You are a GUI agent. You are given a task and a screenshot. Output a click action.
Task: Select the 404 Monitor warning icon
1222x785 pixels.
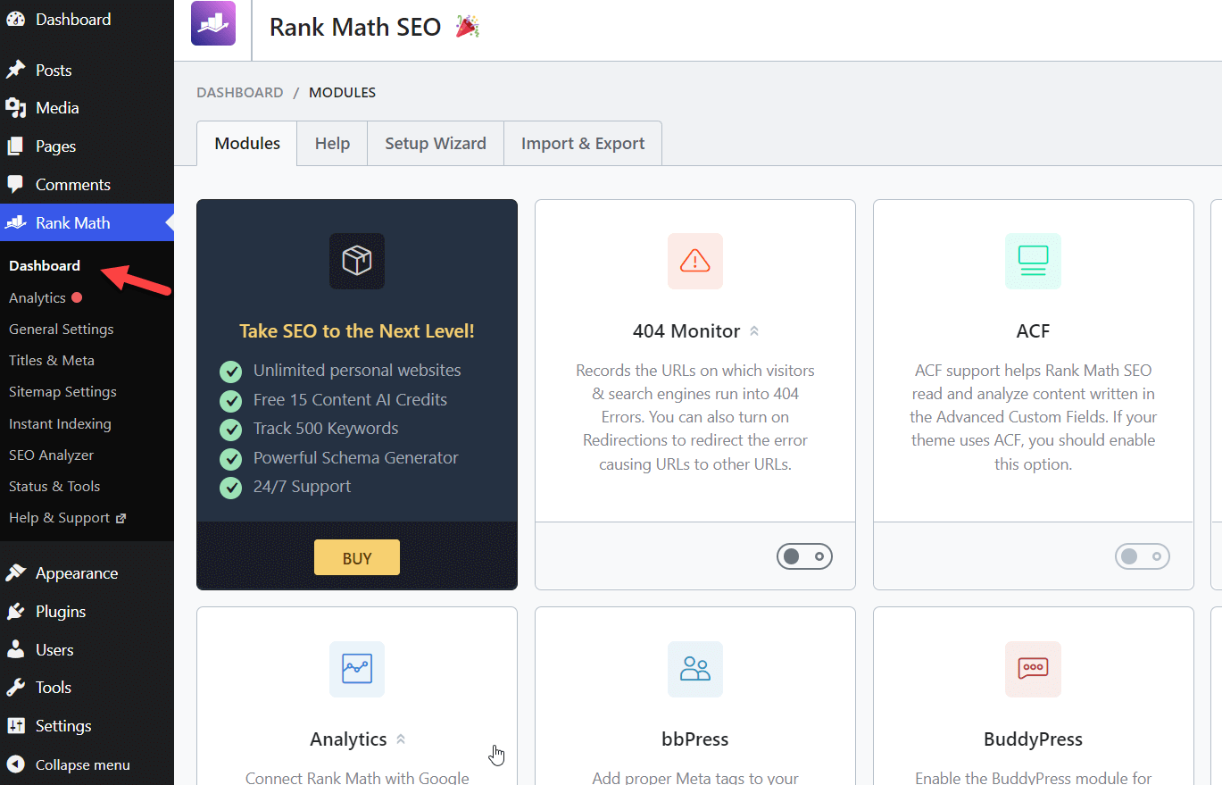tap(694, 261)
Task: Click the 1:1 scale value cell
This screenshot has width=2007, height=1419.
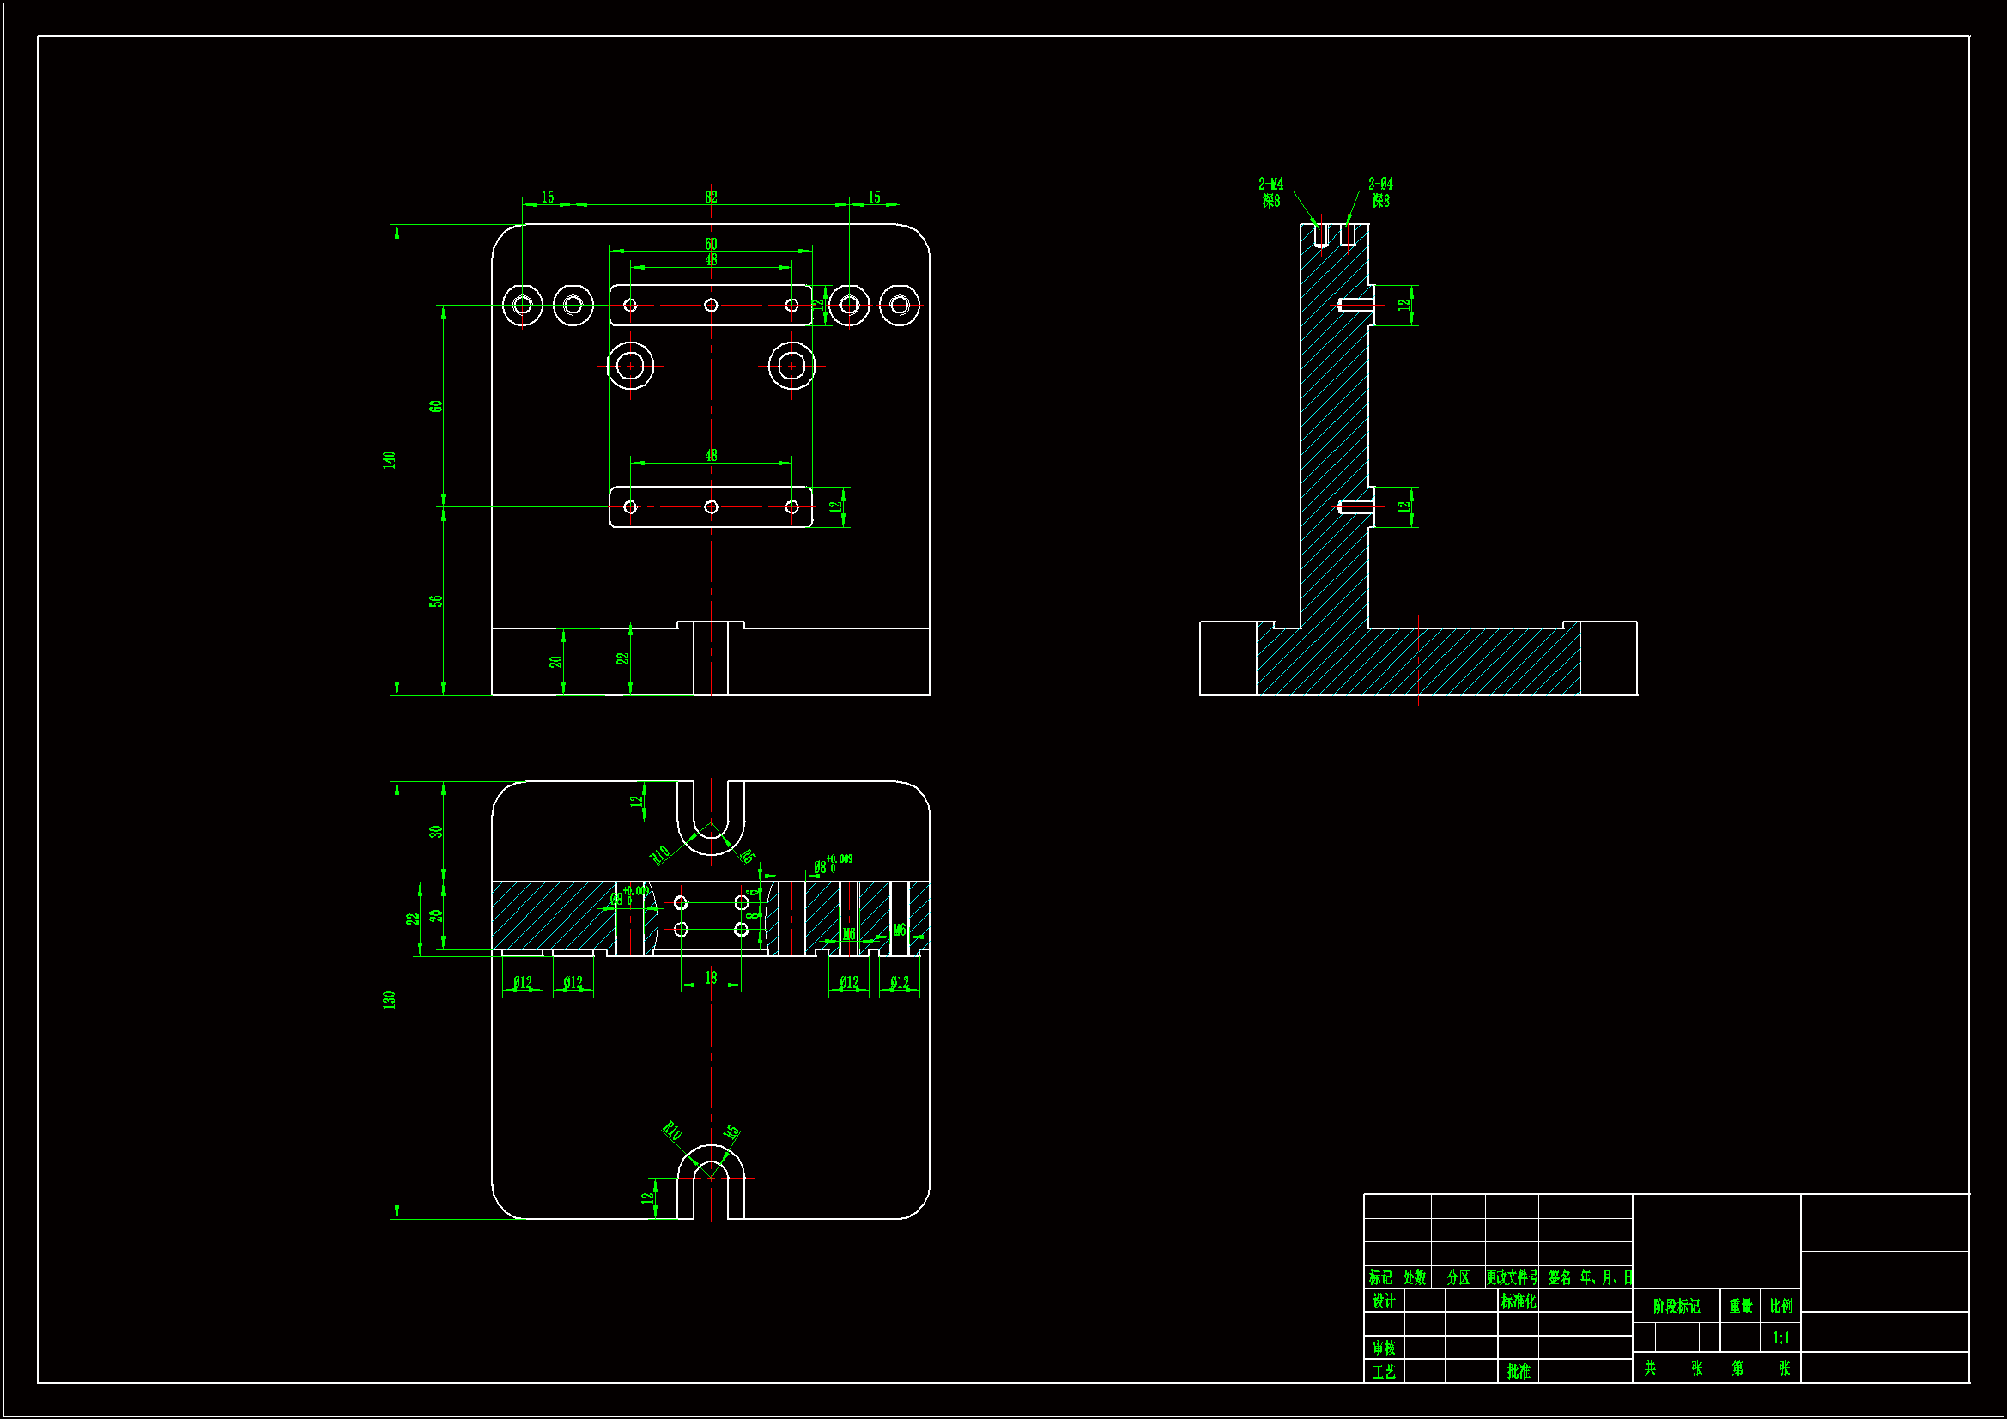Action: pos(1781,1338)
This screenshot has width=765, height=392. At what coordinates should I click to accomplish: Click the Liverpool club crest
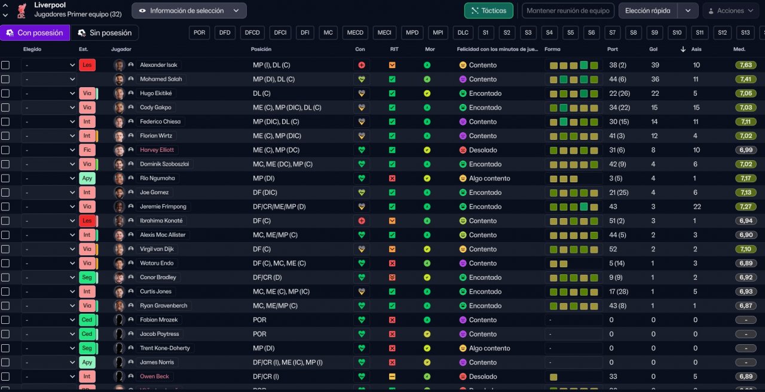point(21,10)
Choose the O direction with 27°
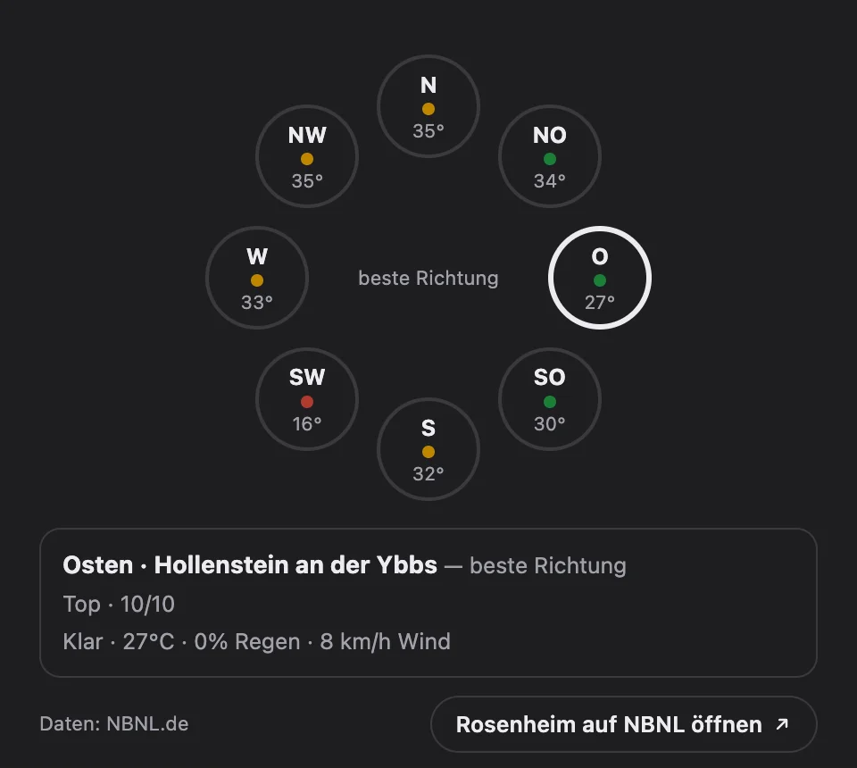 pyautogui.click(x=600, y=278)
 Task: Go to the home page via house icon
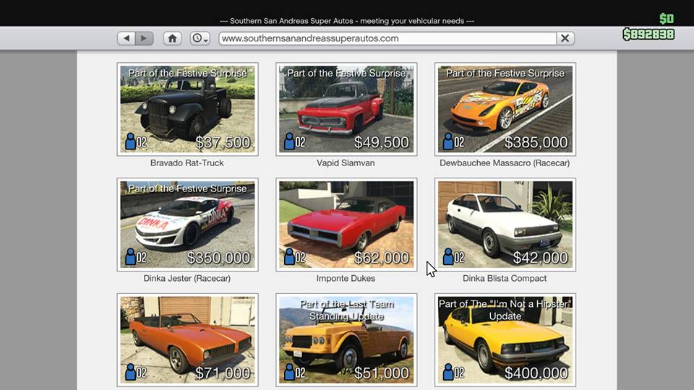click(172, 38)
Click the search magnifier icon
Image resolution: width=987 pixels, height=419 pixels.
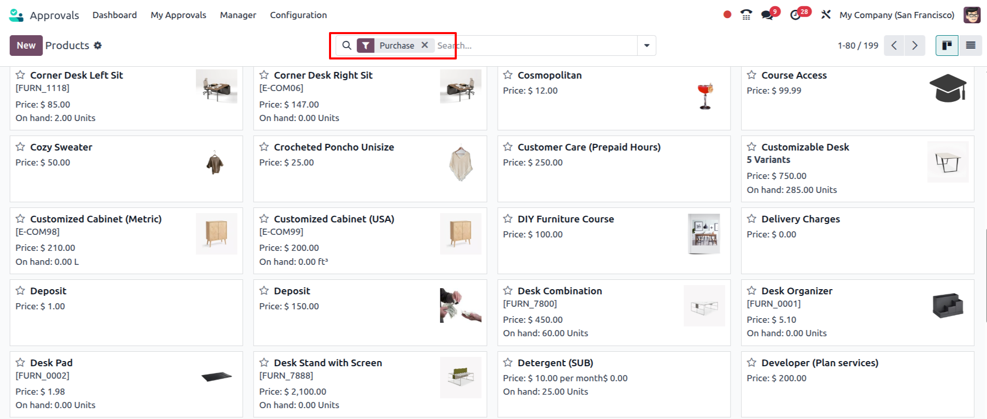[x=347, y=46]
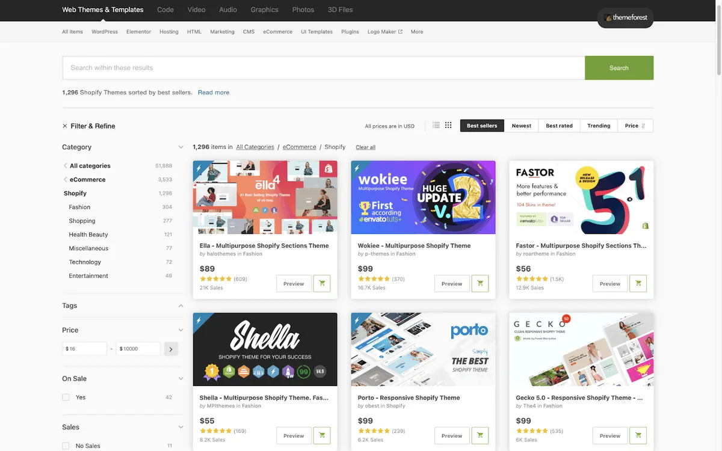The width and height of the screenshot is (722, 451).
Task: Check the On Sale Yes checkbox
Action: tap(66, 397)

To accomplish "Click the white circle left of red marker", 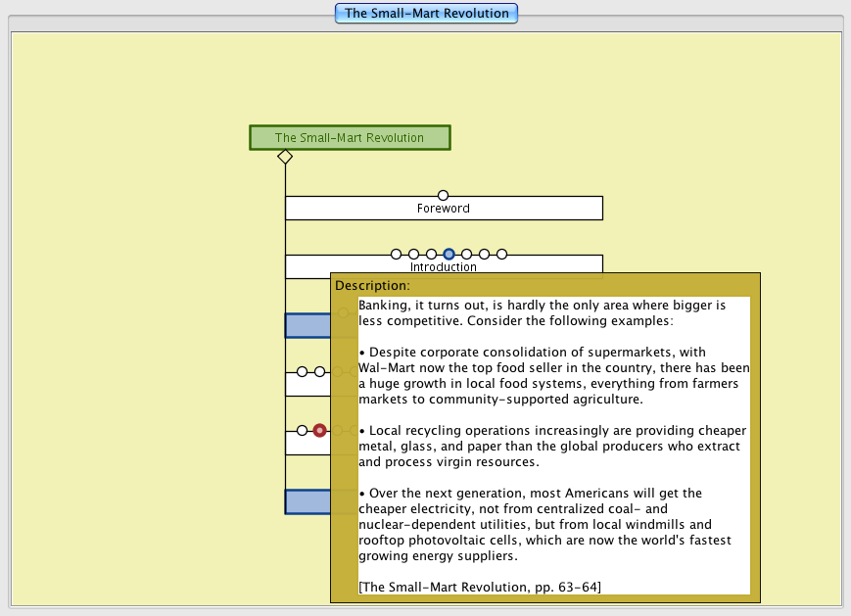I will [302, 430].
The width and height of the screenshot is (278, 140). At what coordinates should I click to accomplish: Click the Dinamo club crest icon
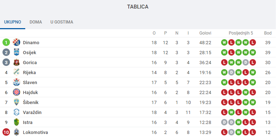(x=16, y=42)
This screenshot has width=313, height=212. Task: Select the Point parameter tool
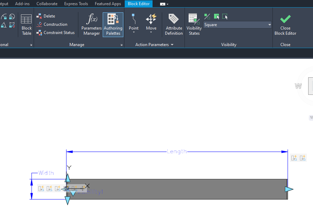coord(134,21)
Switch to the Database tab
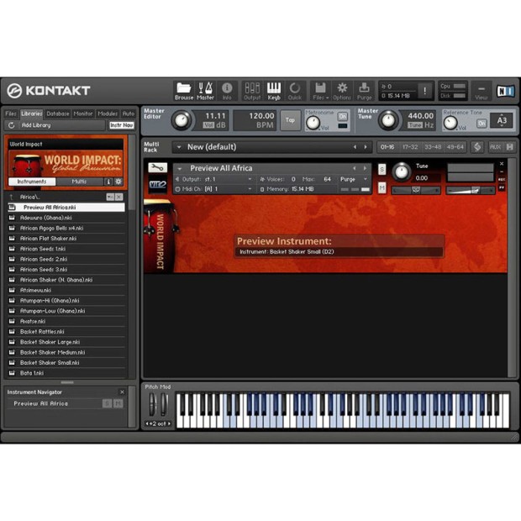The image size is (521, 521). 58,113
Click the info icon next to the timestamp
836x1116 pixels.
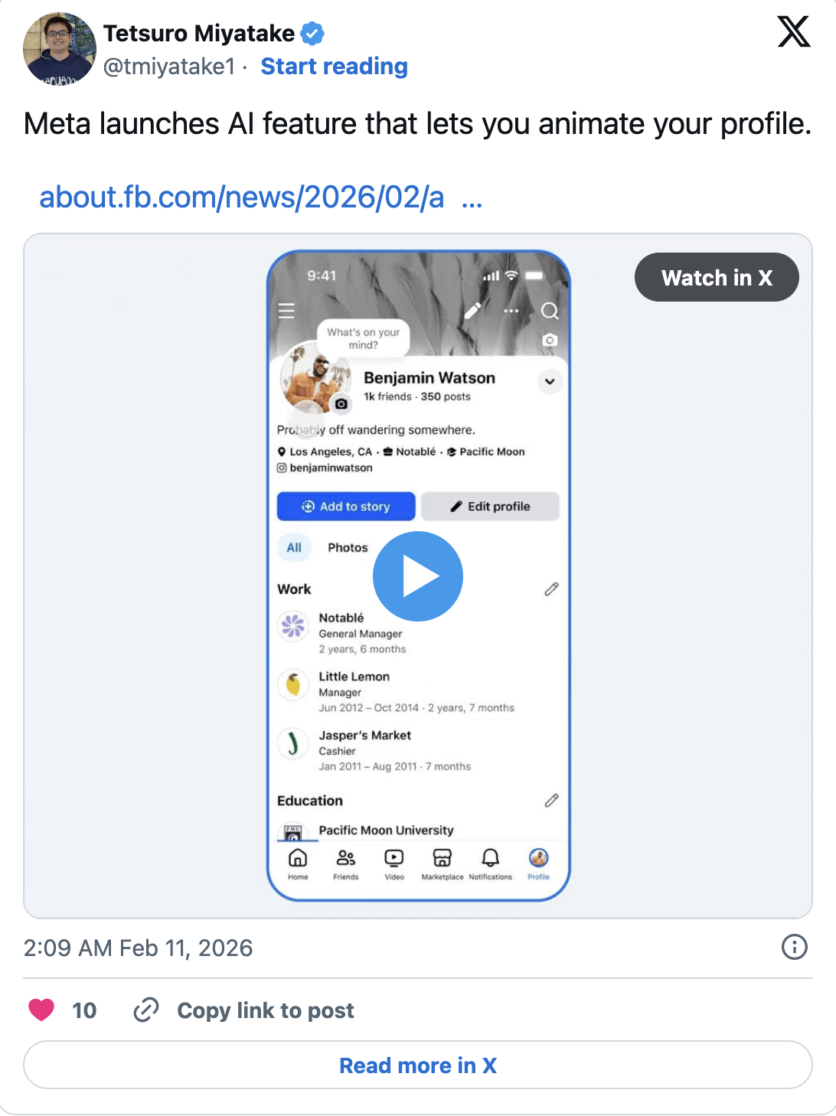(x=792, y=948)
□ □ □ □ □
> OBJECTIVE
Lay out every line of the records, from the start up to and including the line with "Action: tap(66, 397)", as a Markdown table with the columns Row and Line. Skip blank lines and leave the pictures out.

> TASK ANSWER
| Row | Line |
|---|---|
| 1 | You are a GUI agent. You are given a task and a screenshot. Output a click action. |
| 2 | Task: Select the 404 Monitor warning icon |
| 3 | 1222x785 pixels. |
| 4 | tap(694, 261) |
| 5 | Task: Click the 1:1 scale value cell |
| 6 | This screenshot has width=2007, height=1419. |
| 7 | Action: pos(1781,1338) |
| 8 | This screenshot has width=765, height=392. At what coordinates should I click to accomplish: Click the Liverpool club crest |
| 9 | point(21,10) |
| 10 | Choose the O direction with 27° |
| 11 |  pyautogui.click(x=600, y=278) |
| 12 |  Task: Go to the home page via house icon |
| 13 | click(172, 38) |
| 14 | Click the search magnifier icon |
| 15 | Image resolution: width=987 pixels, height=419 pixels. |
| 16 | [x=347, y=46] |
| 17 | The width and height of the screenshot is (722, 451). |
| 18 | Task: Check the On Sale Yes checkbox |
| 19 | Action: tap(66, 397) |